[Start of section]

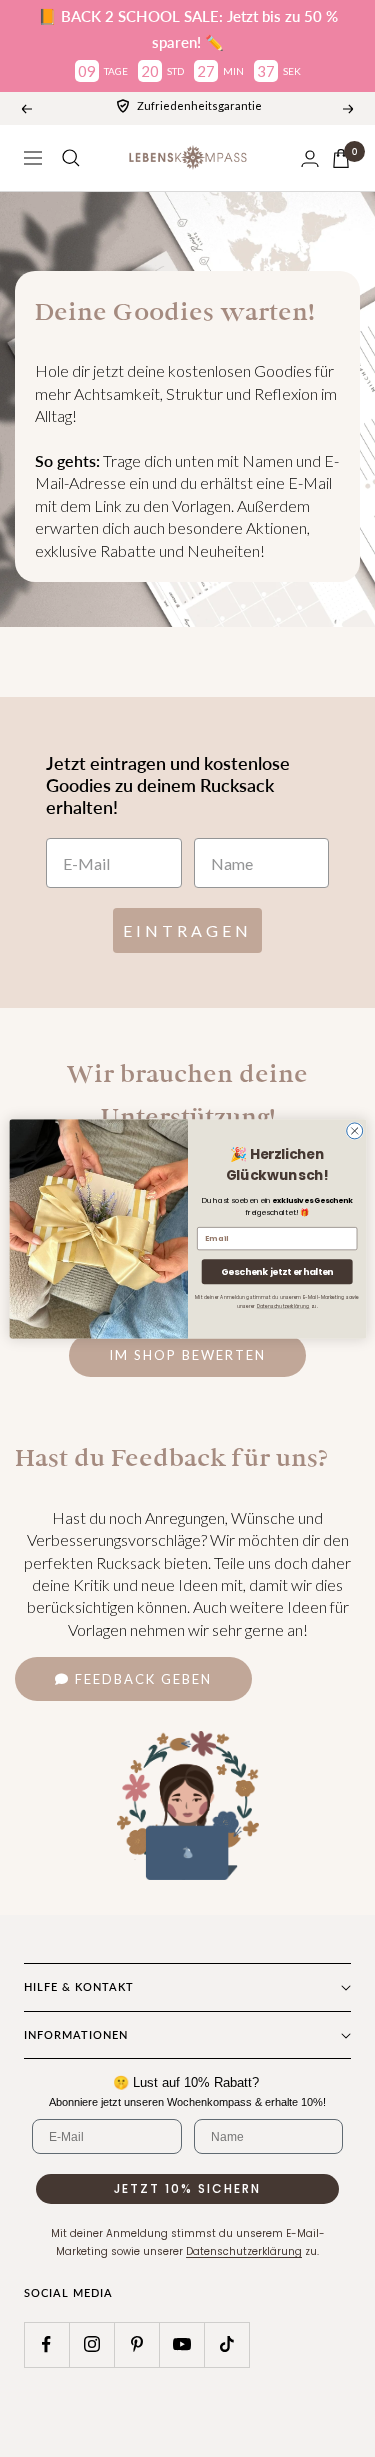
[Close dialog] (354, 1130)
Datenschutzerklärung (282, 1305)
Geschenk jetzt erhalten (277, 1271)
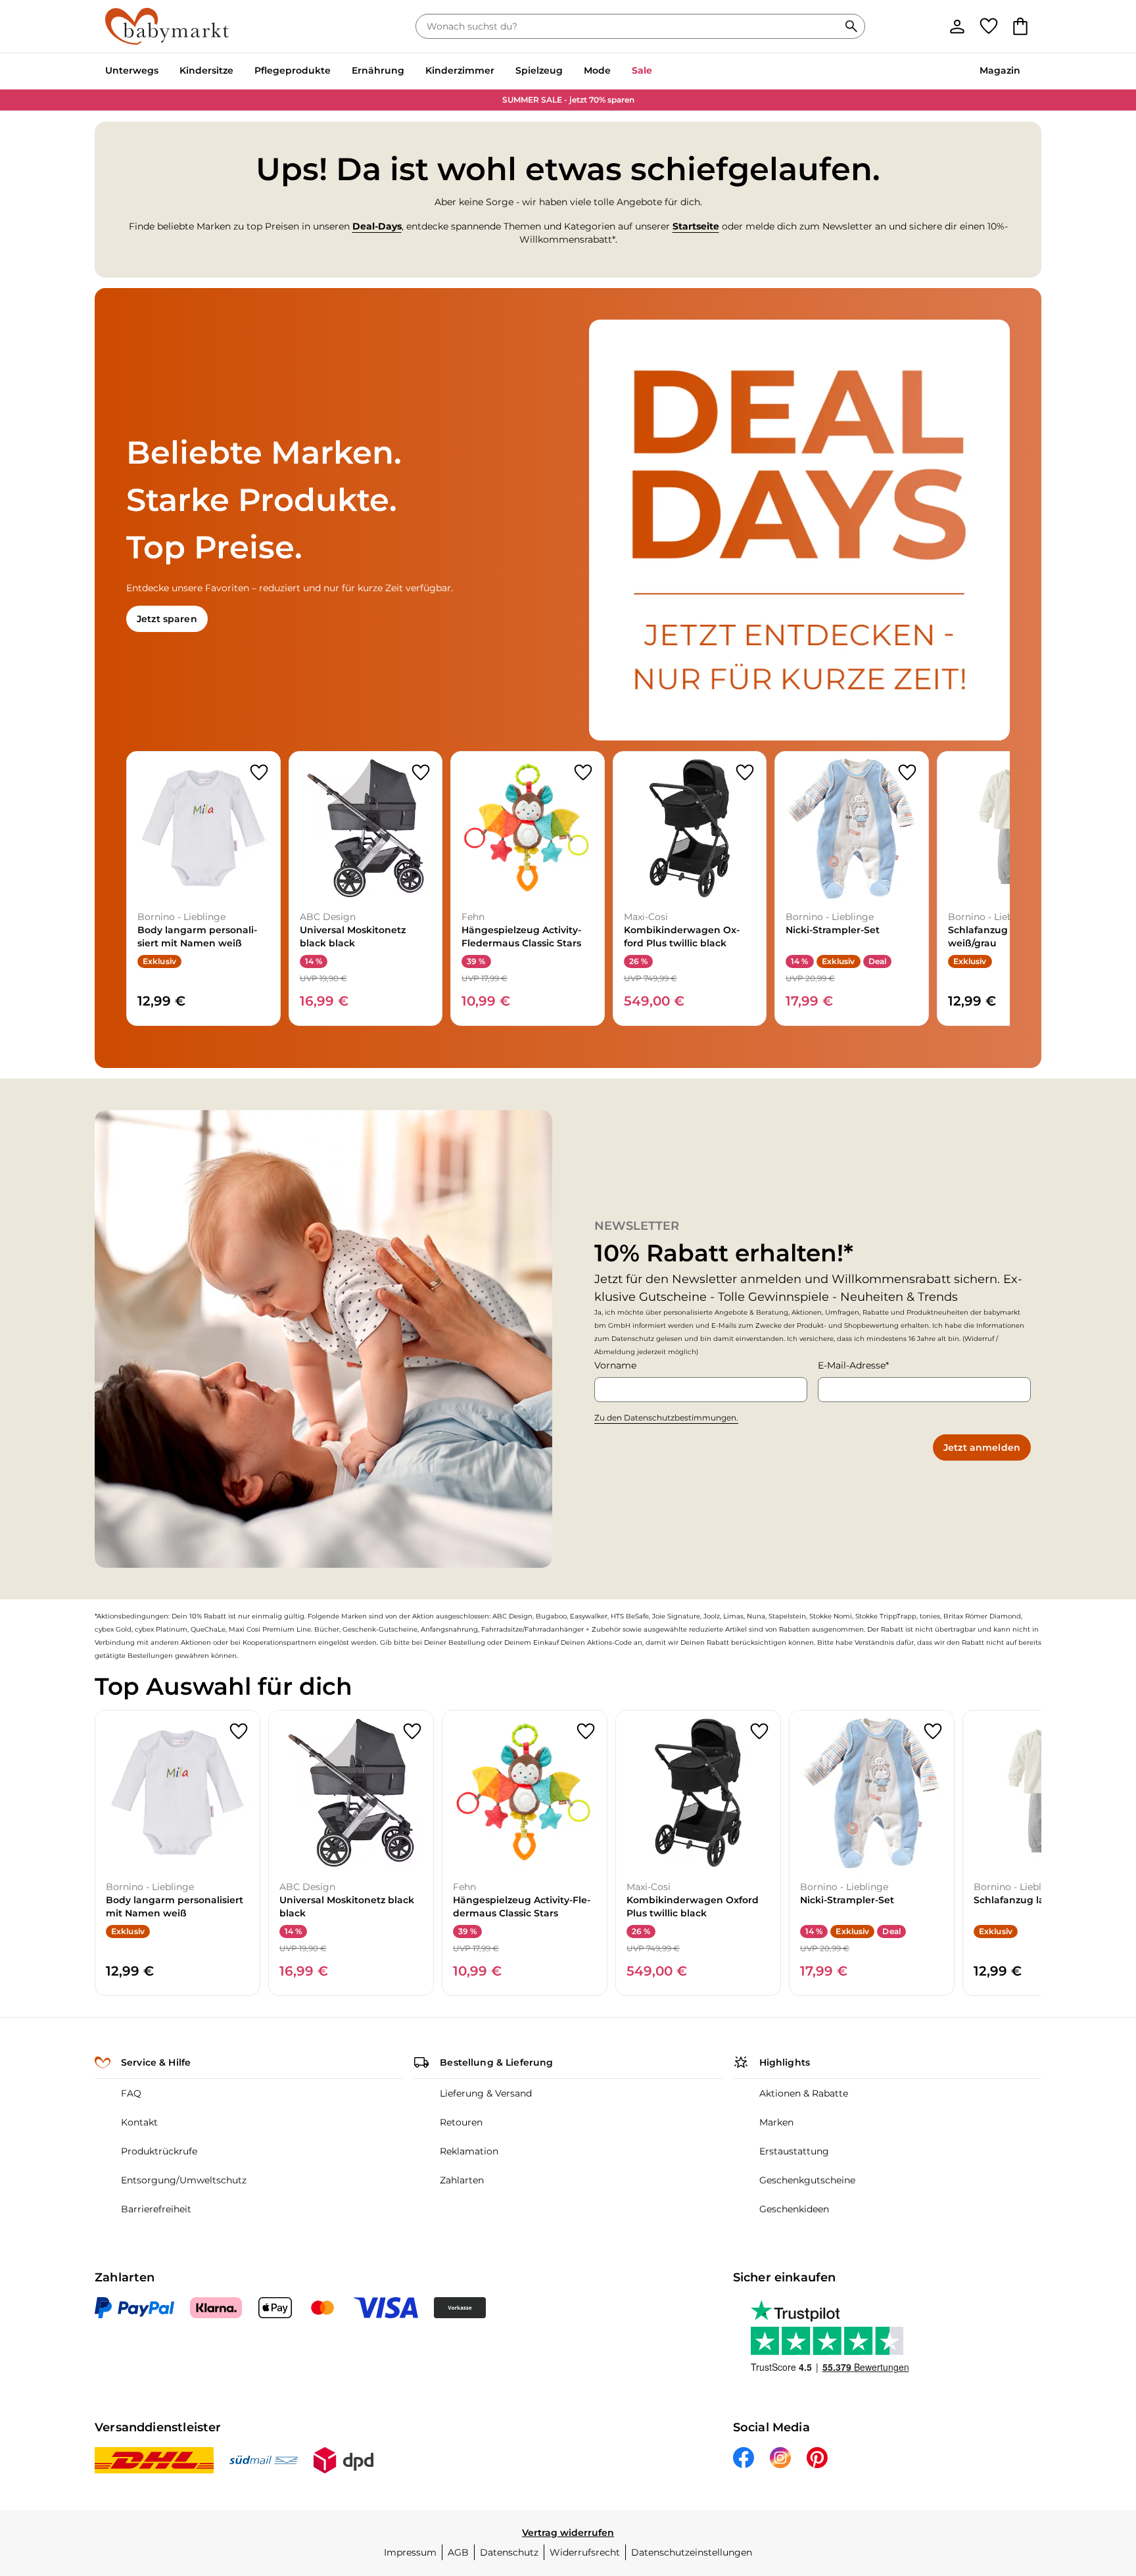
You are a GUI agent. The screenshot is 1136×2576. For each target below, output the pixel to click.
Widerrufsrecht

[End of section]

**Problem:** Your task is to transcribe all of the records precisely, with no images included.

**Answer:**
[Close dialog] (354, 1130)
Datenschutzerklärung (282, 1305)
Geschenk jetzt erhalten (277, 1271)
You are a GUI agent. The screenshot is 1136×2576. For each target below, output the pixel to click.
Widerrufsrecht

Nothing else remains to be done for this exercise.